Cancer Pain Management in Children



Cancer Pain Management in Children


Pesach Shvartzman



In spite of the advancement in the knowledge and skills in treating cancer pain in children, many patients still receive suboptimal treatment. No physician, nurse, technician, or parent likes to see a child in pain. However, we still witness many barriers to treatment. For many parents the words morphine or methadone mean the situation is serious or terminal, we are giving up, addiction, and/or concern that when there will be a need for stronger pain medications it will not be effective. Amongst many medical teams morphine and methadone mean addiction, risk of shortening life, respiratory depression, confusion, tolerance, side effects, and fear of pain medications. Unfortunately, many physicians and nurses do not receive structured training in pain management.

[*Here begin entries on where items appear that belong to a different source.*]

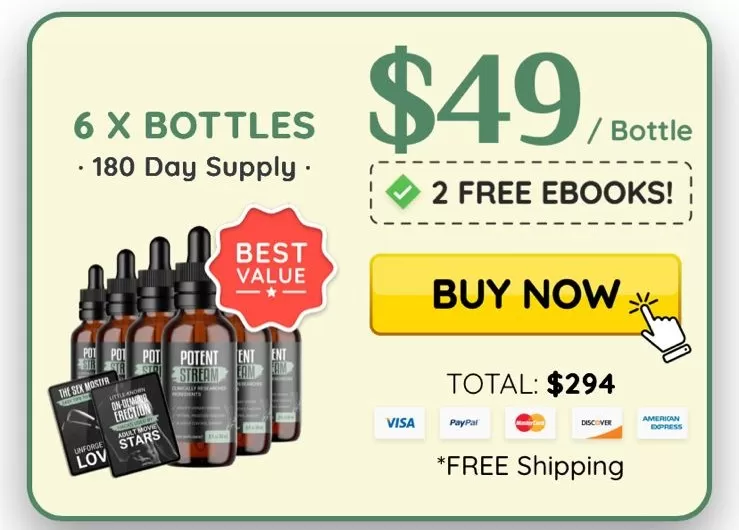Click the 180 Day Supply text
Viewport: 739px width, 530px height.
click(x=194, y=167)
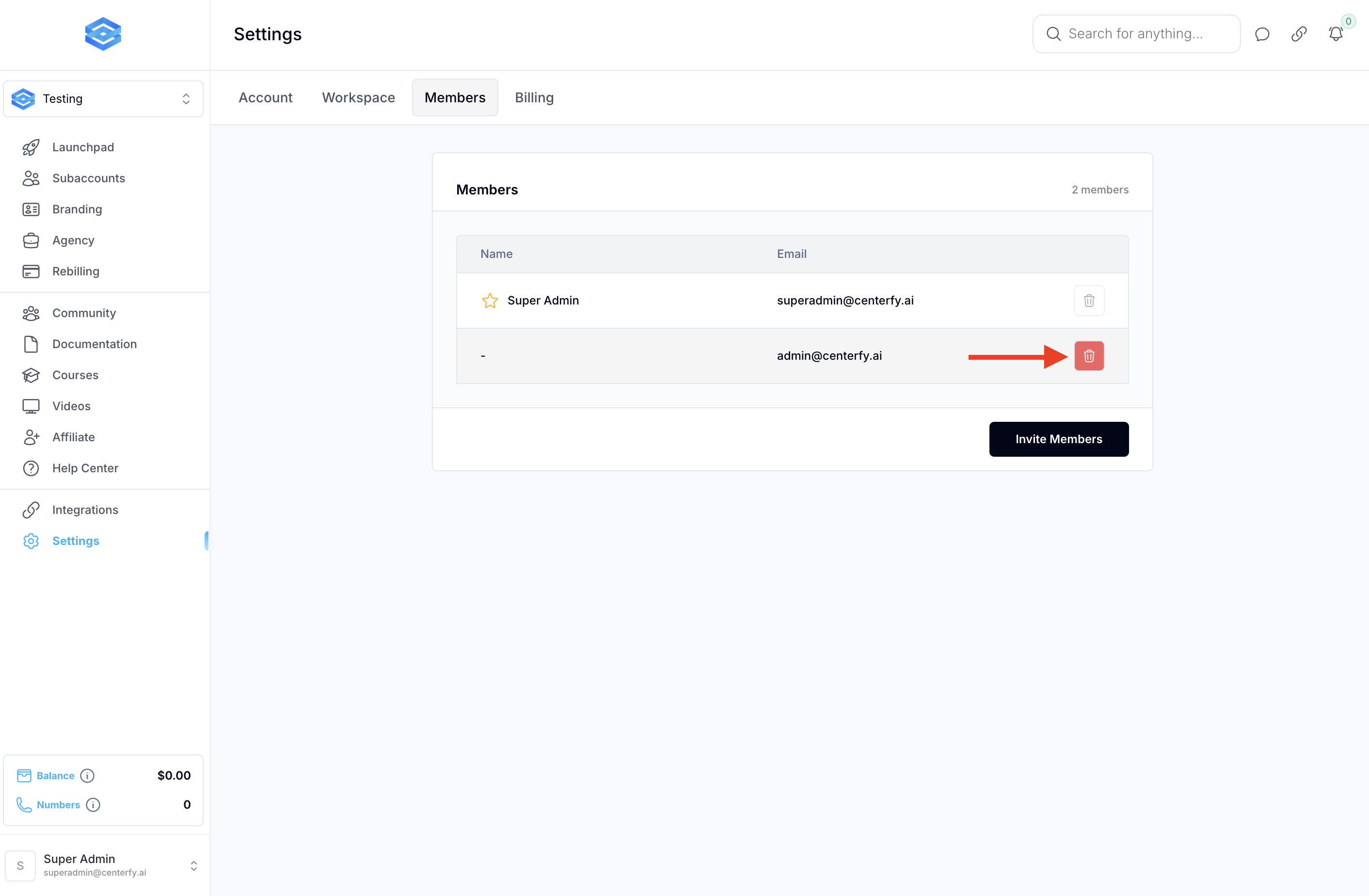Click the red delete icon for admin@centerfy.ai

click(1088, 356)
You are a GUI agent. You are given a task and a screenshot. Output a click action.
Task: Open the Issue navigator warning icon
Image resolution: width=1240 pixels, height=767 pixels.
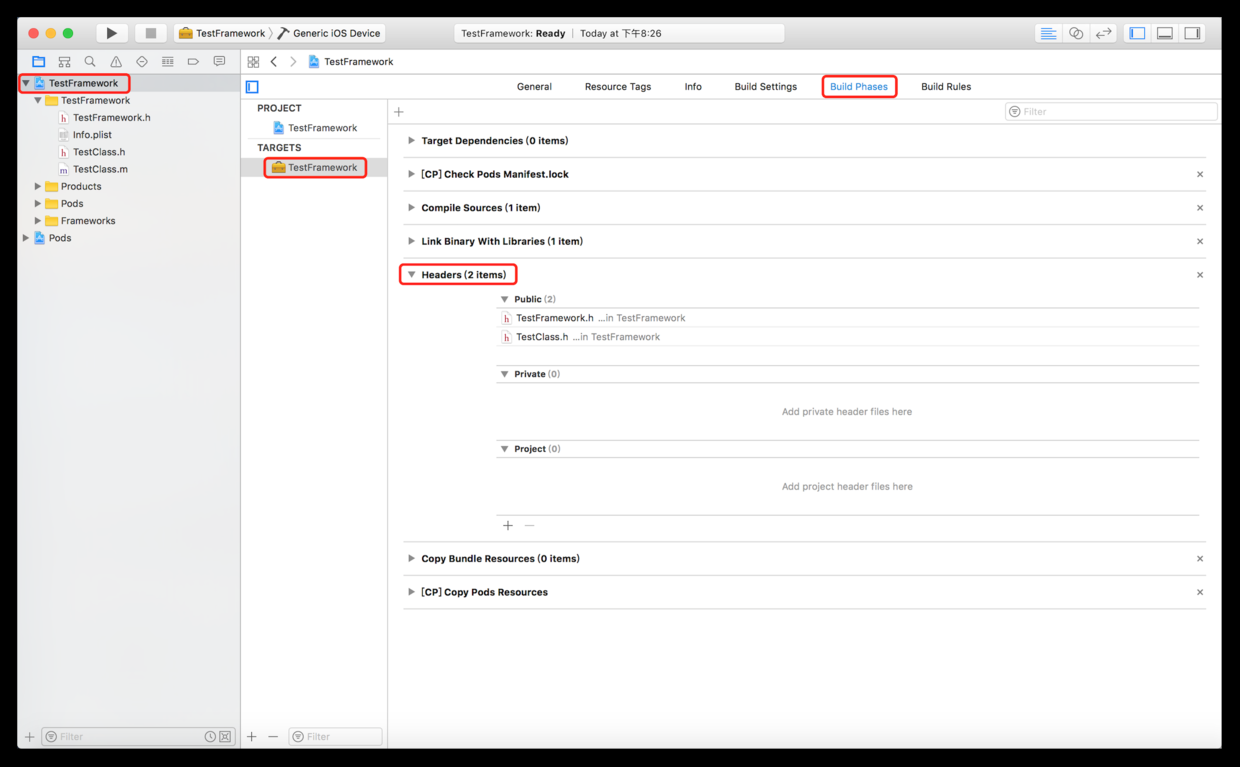coord(116,62)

One of the reasons treating children with pain is difficult is that evaluating the pain level in children is complex. As pain is a subjective feeling, children above the age of 5 years will know to report pain on an imaginary scale of 0-10 VAS (visual analogue scale). In children under the age of 5 years, a Faces Pain Scale can be used to report the level of pain. In younger children, evaluation tools that integrate observation of behavior may be used, such as facial expressions, restless legs, level of activity, crying and consolability.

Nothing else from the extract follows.